### Extrait du texte
Le dernier Hyver - Fabrice Papillon

Publié le par Jean Dewilde

 

D’une manière générale, les « briques » ne m’emballent guère et j’apprécie beaucoup les auteurs qui ficellent leurs intrigues en peu de mots. Ici, le thème choisi par l’auteur et que je pourrais appeler Une certaine histoire de l’humanité ou d’Hypathie à nos jours refuse la concision. Un pavé justifié en quelque sorte.

J’ai apprécié, énormément, ce dernier Hyver pour une raison simple : jamais l’auteur ne perd son fil conducteur, fil d’Ariane pour être en phase et la conséquence est qu’il ne perd jamais son lecteur. C’est l’une des grandes qualités de cette épopée qui débute en août 415 à Alexandrie et qui connaît un épilogue le 15 août 2018 à Paris. Je dis bien un épilogue car la quête est évidemment éternelle. La quête de quoi, me demandez-vous à raison. Vous le découvrirez en lisant ce roman magistral qui fait voyager le lecteur dans des époques et des lieux multiples et différents avec d’incessants allers-retours sur l’enquête en cours à Paris.   

Chapitre 1. Août 415 après J-C. Alexandrie : La ville d'Alexandrie s'assoupit dans une odeur âcre de chair brûlée. Hypatie, philosophe et mathématicienne d'exception, vient d'être massacrée dans la rue par des hommes en furie, et ses membres en lambeaux se consument dans un brasier avec l'ensemble de ses écrits. 

Chapitre 2. Août 2018. Paris, boutique Hermès : le commandant de la Crim Marc Brunier, cinquante-quatre ans, 1,85 mètre, un balèze, contemple un cadavre, plus exactement ce qu’il en reste. En 27 ans de PJ, il n’a jamais vu ça. « …Les morceaux s’entassaient pêle-mêle, laissant deviner les jambes, disposées en L, qui chevauchaient les avant-bras. Par-dessus reposait le crâne. Quelques volutes de fumée s’évaporaient encore des orbites. Les membres étaient tous calcinés, les os saillaient entre les derniers lambeaux nécrosés... » Pour Marie, stagiaire depuis une semaine à l’Identité Judiciaire, c’est, sans jeu de mots, le baptême du feu.

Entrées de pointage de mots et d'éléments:
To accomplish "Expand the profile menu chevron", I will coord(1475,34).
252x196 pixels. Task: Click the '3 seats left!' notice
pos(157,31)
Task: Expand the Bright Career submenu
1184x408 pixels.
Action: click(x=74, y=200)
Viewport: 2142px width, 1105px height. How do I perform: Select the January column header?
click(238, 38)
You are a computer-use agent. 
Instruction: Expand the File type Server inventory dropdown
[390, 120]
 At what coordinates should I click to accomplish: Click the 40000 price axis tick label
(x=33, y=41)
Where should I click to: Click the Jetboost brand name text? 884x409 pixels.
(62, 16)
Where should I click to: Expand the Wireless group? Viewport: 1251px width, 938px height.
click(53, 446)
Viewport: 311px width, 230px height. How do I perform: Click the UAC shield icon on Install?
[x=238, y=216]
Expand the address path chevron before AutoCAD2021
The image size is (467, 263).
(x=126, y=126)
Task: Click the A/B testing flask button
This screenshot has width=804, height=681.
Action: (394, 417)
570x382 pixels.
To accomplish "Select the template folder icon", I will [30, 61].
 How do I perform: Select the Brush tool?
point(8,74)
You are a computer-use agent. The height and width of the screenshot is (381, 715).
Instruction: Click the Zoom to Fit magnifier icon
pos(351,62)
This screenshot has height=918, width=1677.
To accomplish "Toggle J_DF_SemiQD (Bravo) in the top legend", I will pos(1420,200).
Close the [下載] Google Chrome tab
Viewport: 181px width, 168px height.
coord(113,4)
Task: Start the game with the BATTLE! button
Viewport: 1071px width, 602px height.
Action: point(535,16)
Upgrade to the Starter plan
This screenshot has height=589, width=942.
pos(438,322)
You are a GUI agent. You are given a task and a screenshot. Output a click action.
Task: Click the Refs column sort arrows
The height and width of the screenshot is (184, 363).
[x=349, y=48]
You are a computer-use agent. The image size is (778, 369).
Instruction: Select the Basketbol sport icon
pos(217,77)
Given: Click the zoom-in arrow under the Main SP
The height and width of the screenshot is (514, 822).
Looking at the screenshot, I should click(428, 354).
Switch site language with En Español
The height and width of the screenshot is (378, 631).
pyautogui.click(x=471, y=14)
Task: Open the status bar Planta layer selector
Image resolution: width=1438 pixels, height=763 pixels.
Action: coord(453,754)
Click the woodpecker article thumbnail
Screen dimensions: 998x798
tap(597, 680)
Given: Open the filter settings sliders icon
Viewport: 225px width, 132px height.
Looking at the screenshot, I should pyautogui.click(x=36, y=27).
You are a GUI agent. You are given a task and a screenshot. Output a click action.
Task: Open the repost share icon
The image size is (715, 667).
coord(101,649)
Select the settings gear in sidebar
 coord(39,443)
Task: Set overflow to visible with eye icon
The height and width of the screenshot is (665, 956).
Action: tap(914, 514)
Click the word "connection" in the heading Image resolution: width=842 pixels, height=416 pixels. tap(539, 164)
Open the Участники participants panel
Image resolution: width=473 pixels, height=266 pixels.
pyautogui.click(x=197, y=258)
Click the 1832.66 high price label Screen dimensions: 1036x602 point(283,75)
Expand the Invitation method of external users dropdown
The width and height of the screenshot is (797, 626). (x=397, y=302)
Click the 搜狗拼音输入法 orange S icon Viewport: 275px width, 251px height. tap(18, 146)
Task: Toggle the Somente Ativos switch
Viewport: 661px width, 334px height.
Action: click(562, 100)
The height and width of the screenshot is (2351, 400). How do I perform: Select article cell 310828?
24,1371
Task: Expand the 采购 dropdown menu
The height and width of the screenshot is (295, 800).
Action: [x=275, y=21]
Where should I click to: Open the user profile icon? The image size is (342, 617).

### Consigne
D'après la critique du roman Le dernier Hyver, répondez brièvement :
(a) Dans quelle ville et en quel mois et quelle année l'épopée débute-t-elle ?
(b) Quel âge a le commandant Marc Brunier ?
(c) Depuis combien de temps Marie est-elle stagiaire à l'Identité Judiciaire ?

### Réponse
(a) À Alexandrie, en août 415.
(b) Cinquante-quatre ans.
(c) Depuis une semaine.